Stored data entries
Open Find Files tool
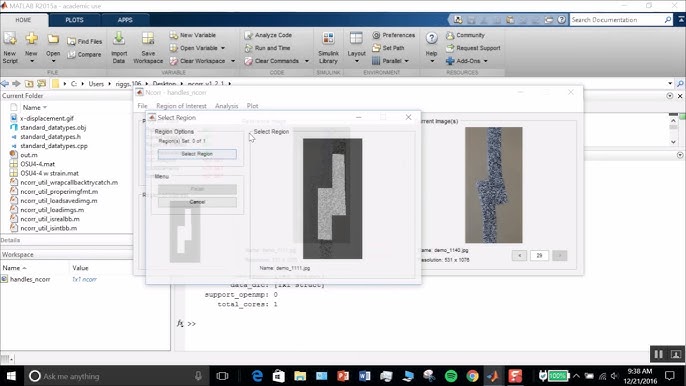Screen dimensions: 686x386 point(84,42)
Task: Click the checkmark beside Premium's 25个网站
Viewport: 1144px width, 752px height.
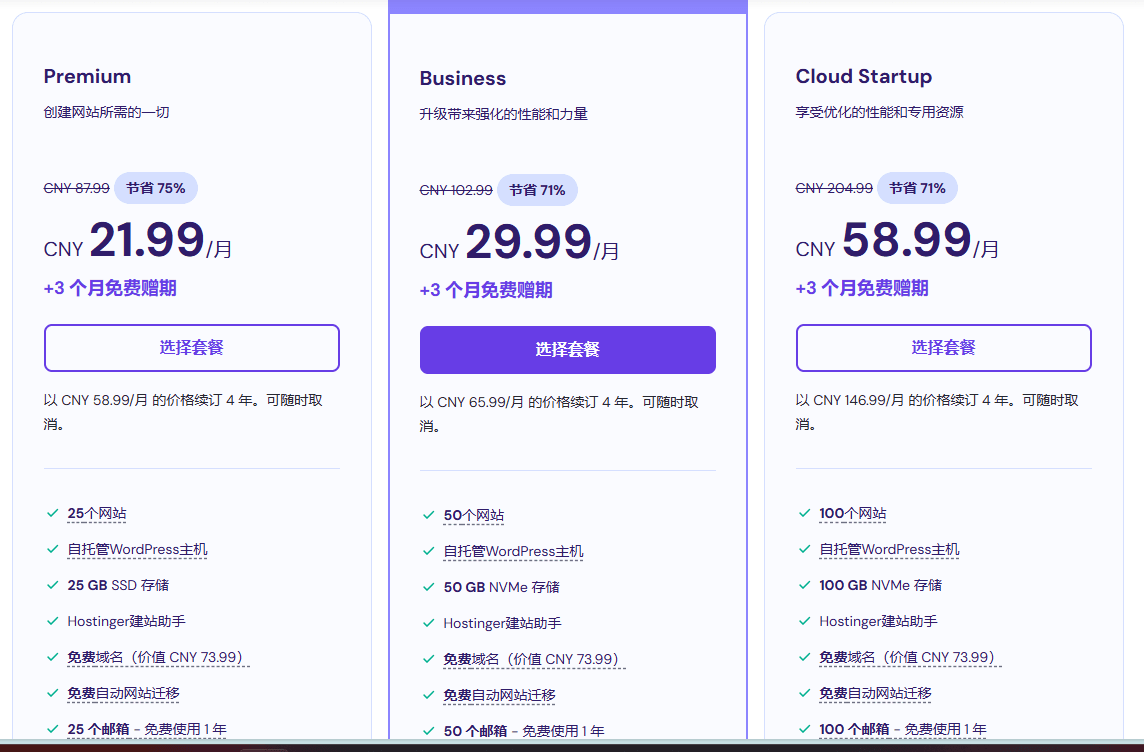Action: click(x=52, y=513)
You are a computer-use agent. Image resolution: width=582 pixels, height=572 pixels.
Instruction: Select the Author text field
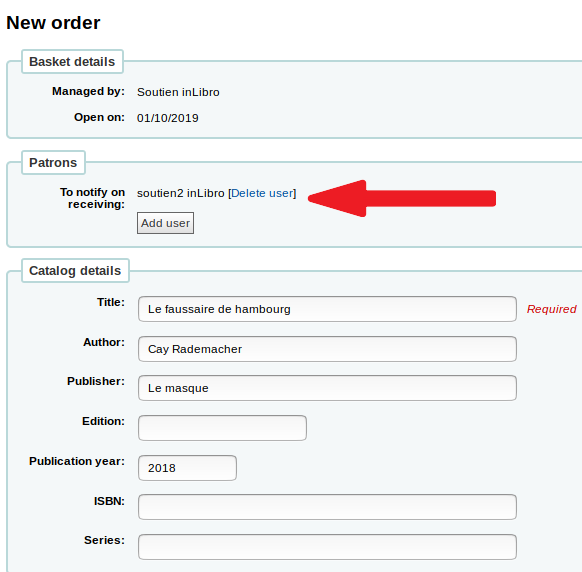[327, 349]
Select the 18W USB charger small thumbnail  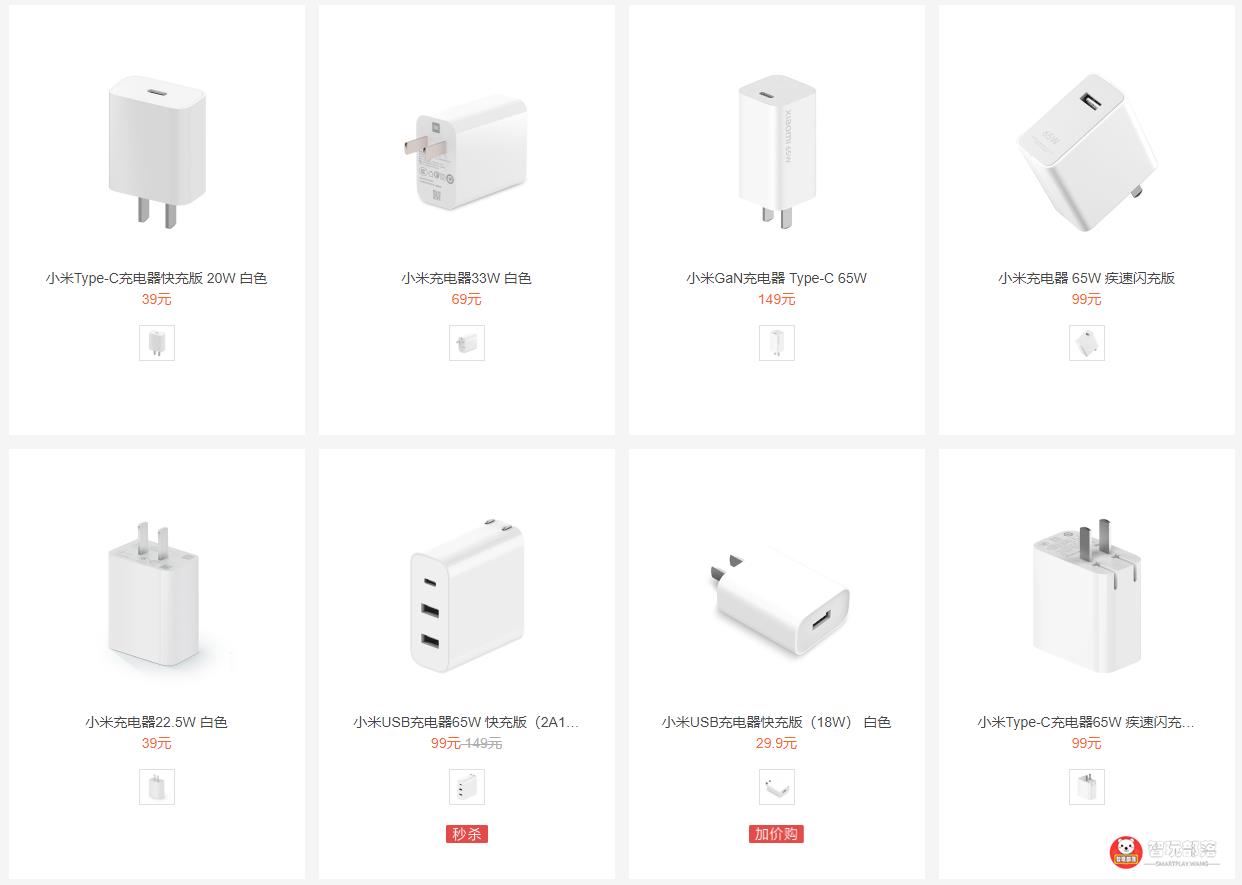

▸ Prompt
With all pictures removed, reproduce the lines from the top of the entries above through the line containing "You are a computer-use", exactly as written.

▸ Response to the task
Open Find Files tool
Screen dimensions: 686x386 point(84,42)
Task: Click the checkmark beside Premium's 25个网站
Viewport: 1144px width, 752px height.
Action: click(x=52, y=513)
You are a computer-use agent. Image resolution: width=582 pixels, height=572 pixels.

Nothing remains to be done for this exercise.